Gas reserves found off the northern coast of Israel

Israel is set to join the other natural reserve Middle-East nations after discovering a gas field under the eastern waters of the Mediterranean. On the surface this could provide a huge boost to the economy with revenue gains invested into other growing sectors of the economy. However, this has the potential for Israel to catch the ‘Dutch Disease’.

The term ‘Dutch Disease’ was coined by The Economist in describing the series of events a country often faces after discovering and extracting natural resource reserves.

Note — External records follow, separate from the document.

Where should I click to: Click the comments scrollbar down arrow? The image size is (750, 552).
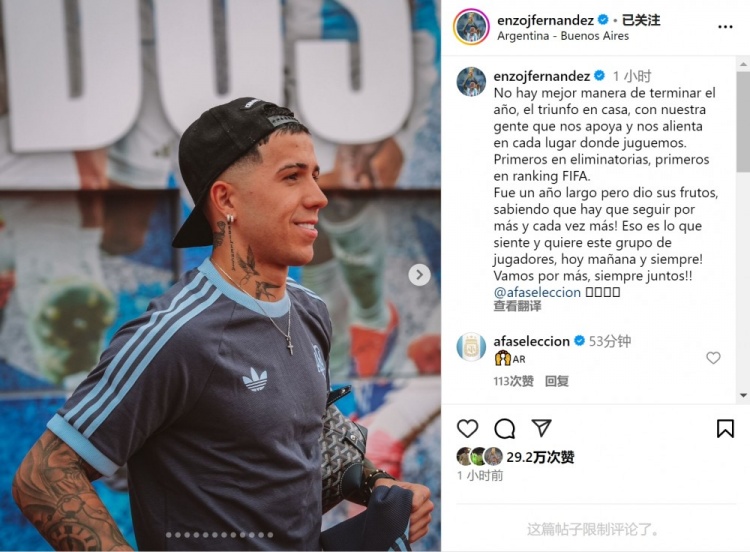pos(743,396)
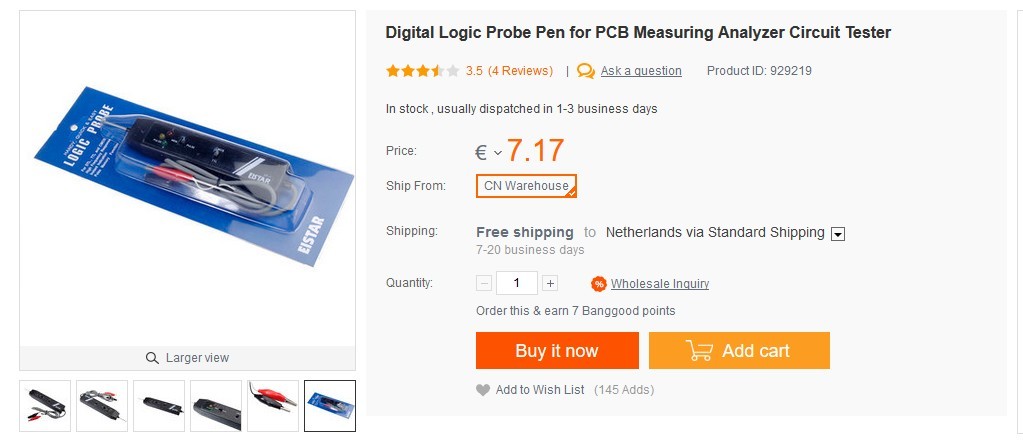Open the 4 Reviews link

click(520, 71)
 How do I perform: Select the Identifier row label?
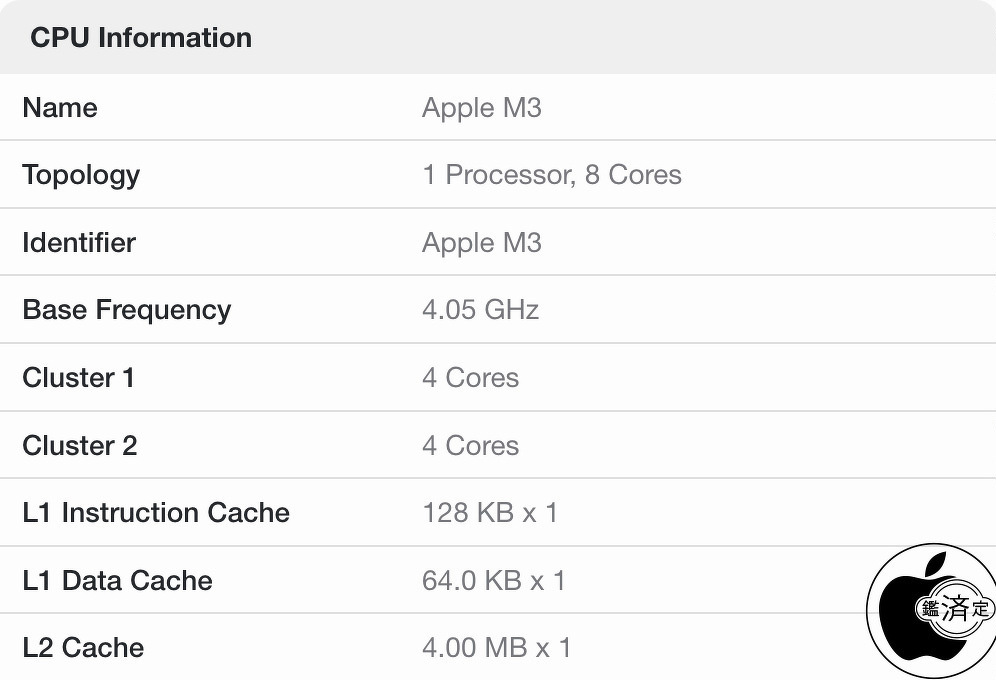click(x=79, y=242)
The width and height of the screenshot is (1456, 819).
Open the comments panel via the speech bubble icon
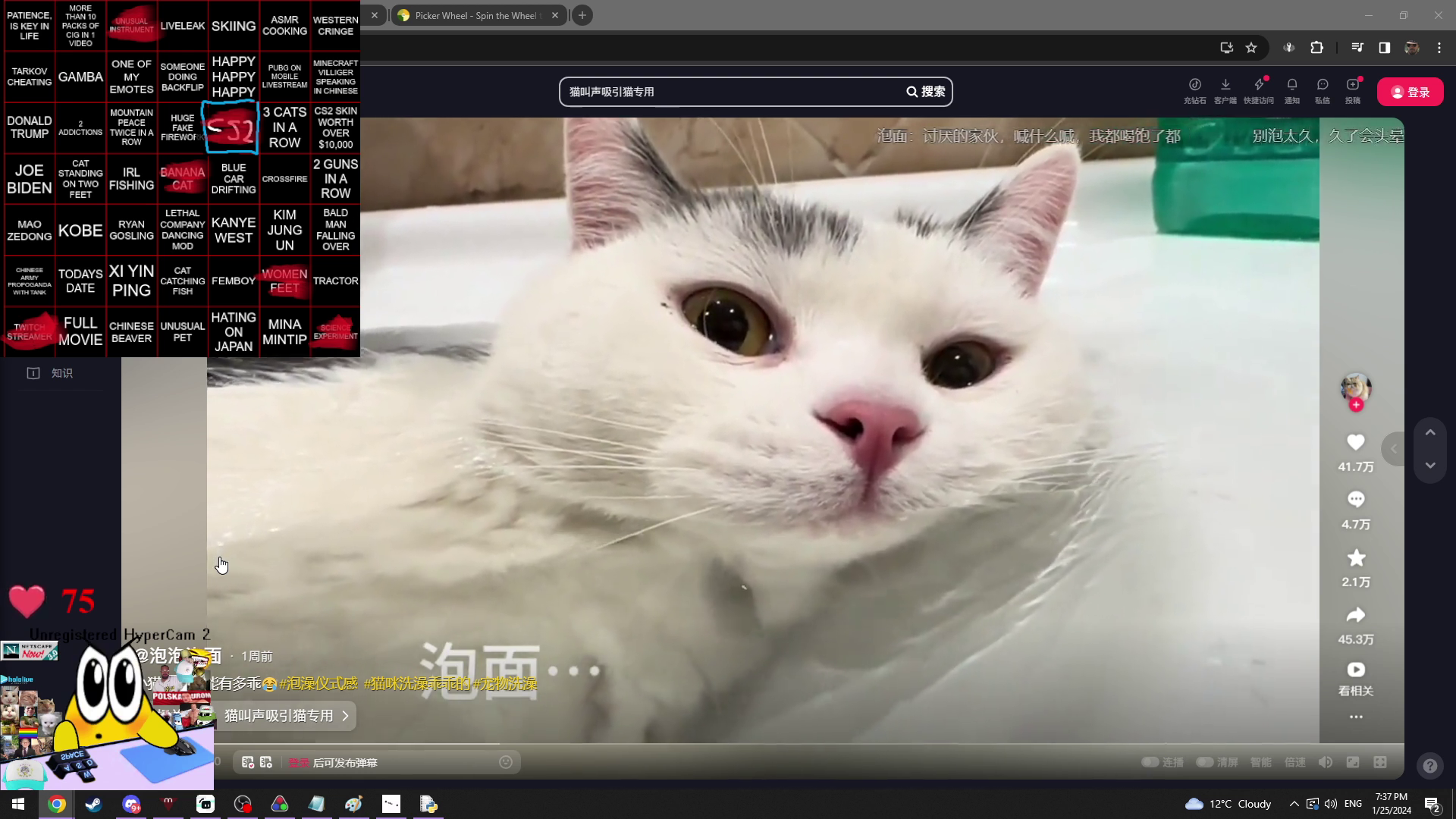tap(1357, 500)
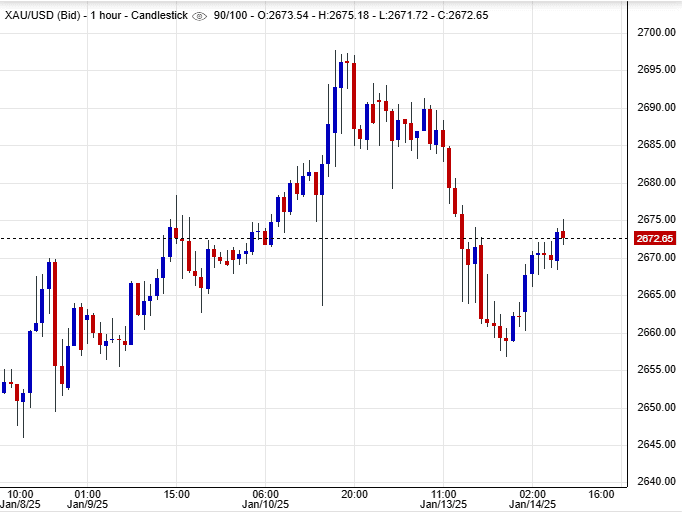Click the '1 hour' timeframe text in header
682x512 pixels.
click(106, 16)
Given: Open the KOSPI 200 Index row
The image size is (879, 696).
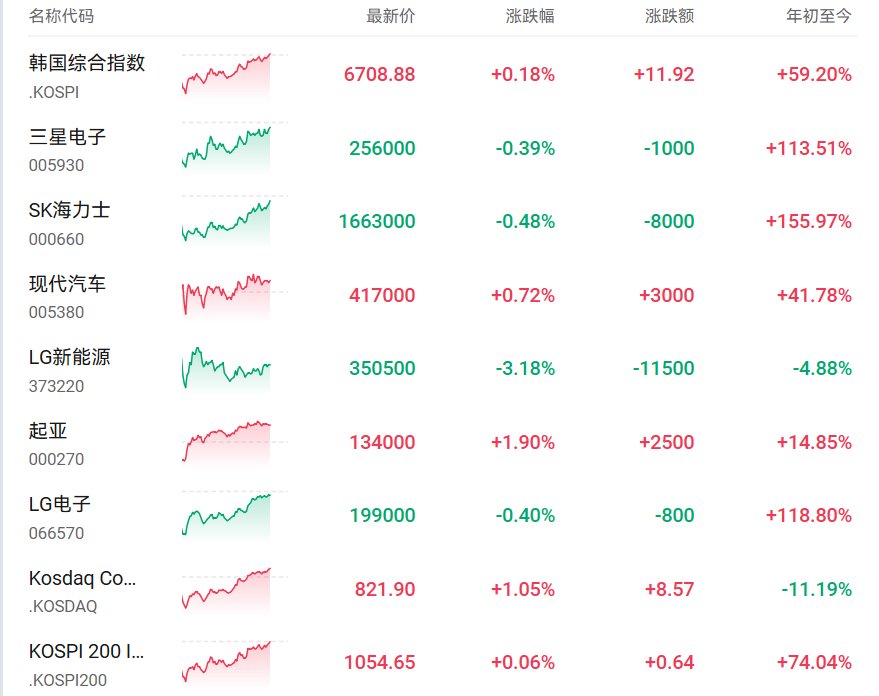Looking at the screenshot, I should click(442, 663).
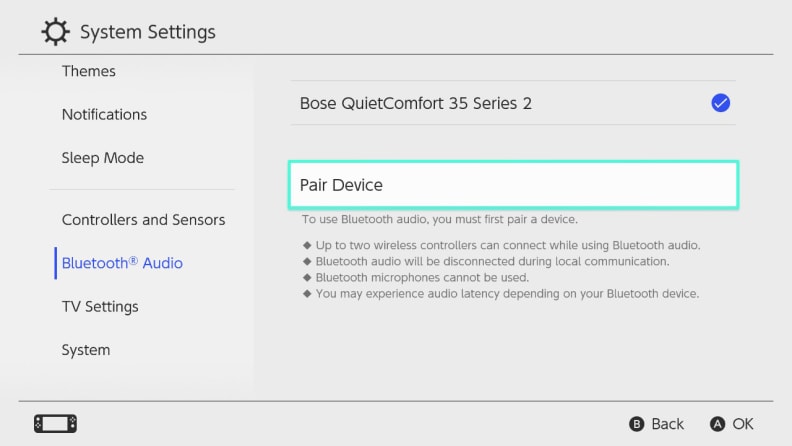Go to Sleep Mode settings
The height and width of the screenshot is (446, 792).
coord(103,158)
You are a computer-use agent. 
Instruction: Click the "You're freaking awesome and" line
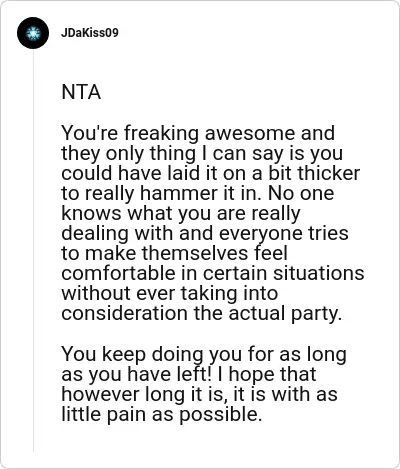click(198, 133)
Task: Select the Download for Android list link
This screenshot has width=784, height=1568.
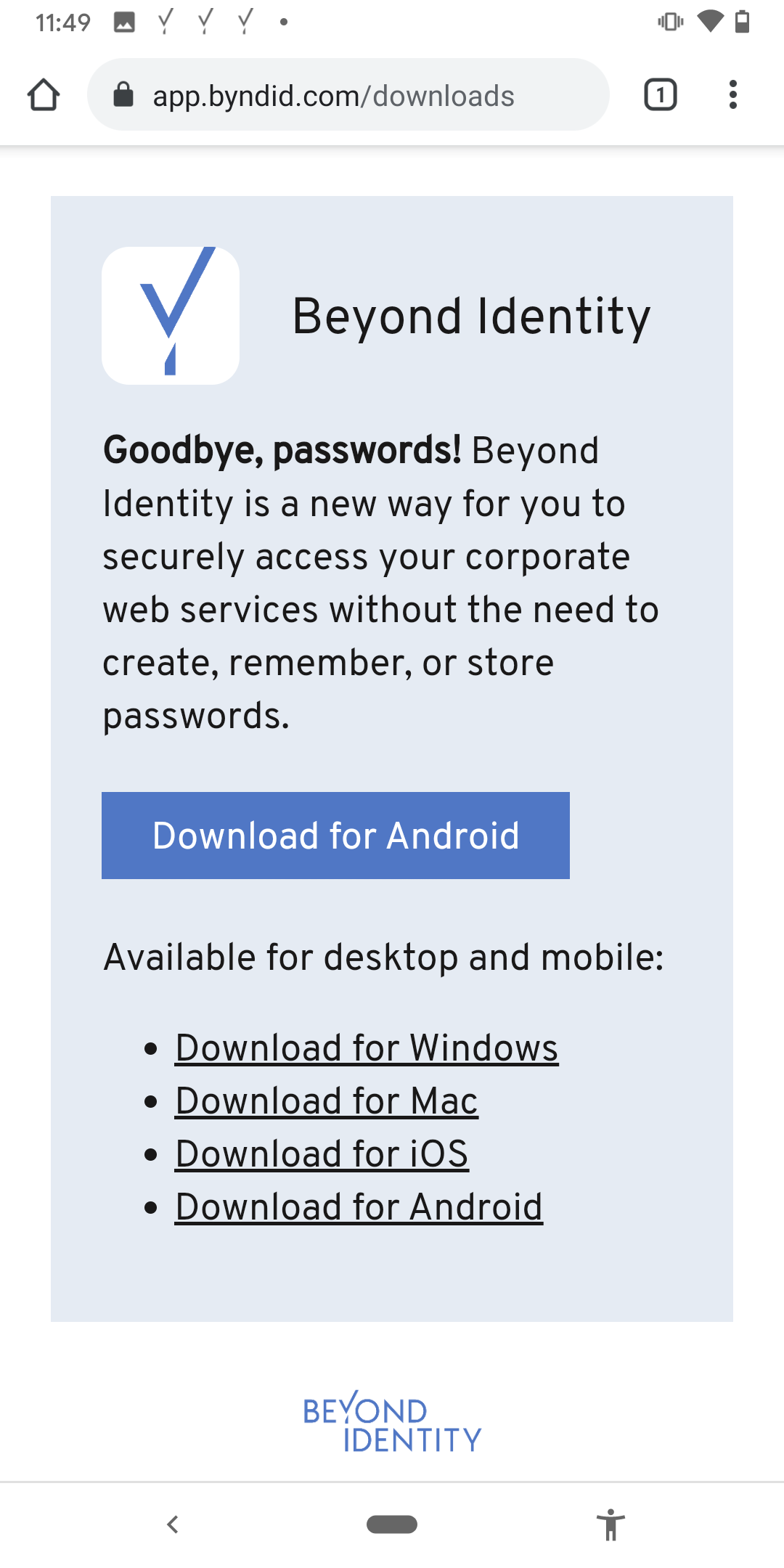Action: [x=359, y=1206]
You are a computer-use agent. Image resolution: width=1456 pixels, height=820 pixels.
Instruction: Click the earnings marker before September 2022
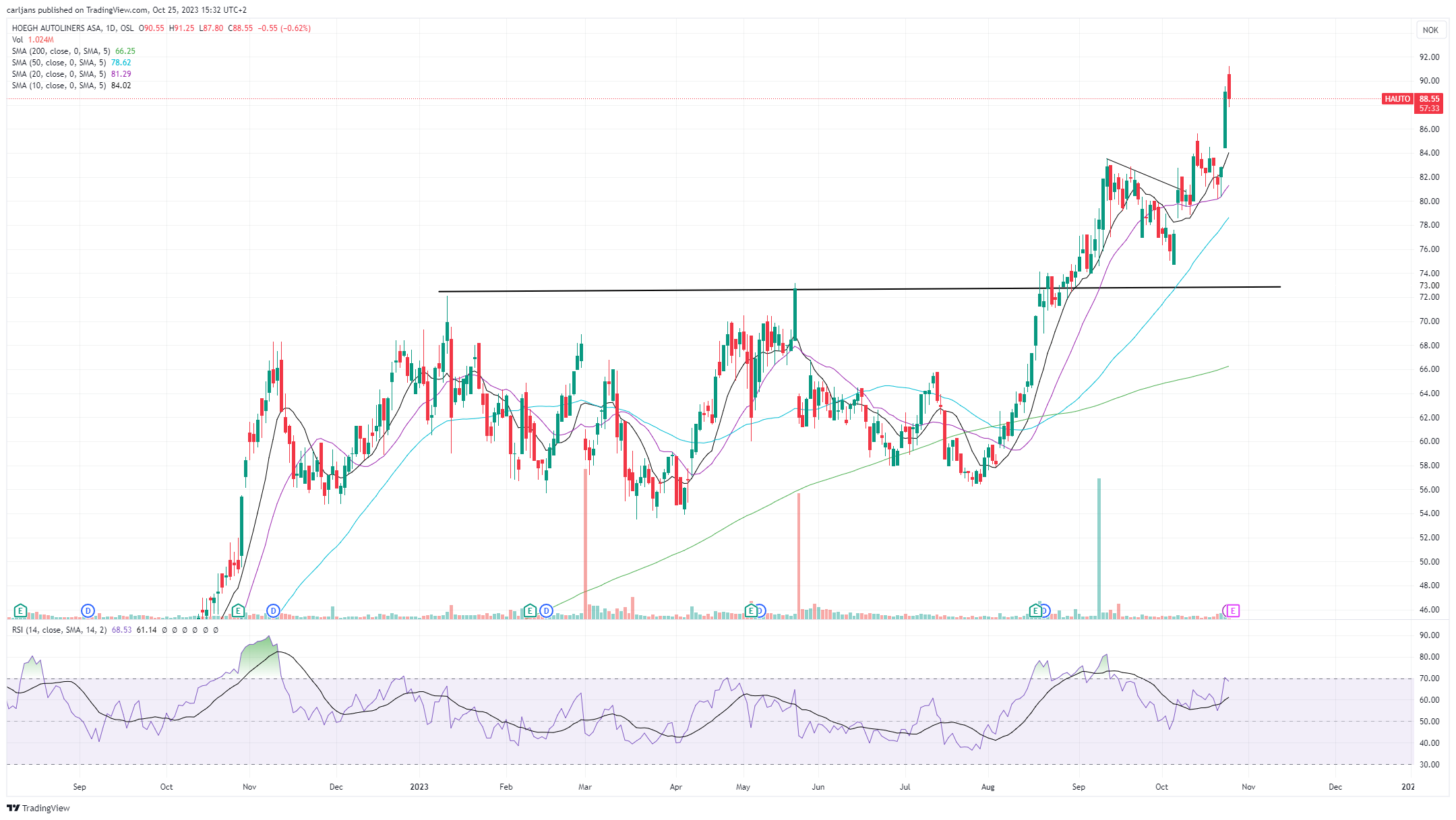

The theory suggests that a natural resource is discovered which boosts capital inflows through investment either within the sector or bonds. These capital inflows take the domestic currency off the market thus appreciating the value. With the domestic currency now stronger than other currencies (ceteris paribus) all domestic exports are more expensive. The sectors without the necessary subsidies to improve their competitiveness will slow and firms will close thus creating a situation where all investment goes into the natural resource sector. When this resource is depleted then it potentially renders the economy uncompetitive in all sectors and a slump could occur.

There are ways to combat this. Firstly the domestic economy could currency manipulate through quantitative easing or building foreign capital reserves. This would keep the domestic currency at a competitive rate thus maintaining export potential and inflation could be controlled in the future.

Secondly the central government could tax this sector meaning that the revenue gained could subsidise other sectors or could fund currency manipulation. It would also have the effect of slowing the capital inflows to a more manageable rate.

It looks as if the route chosen is to go hard on high taxation:

Given the geo-political issues surrounding Israel and its neighbours the discovery has raised more questions than answers. Lebanon is particularly wary of Israel drilling into its waters especially given that land borders and therefore maritime borders have not been fully agreed.

This could be a huge bonus for the Israeli economy so long as it outweighs the potential geo-political turmoil that would ensue.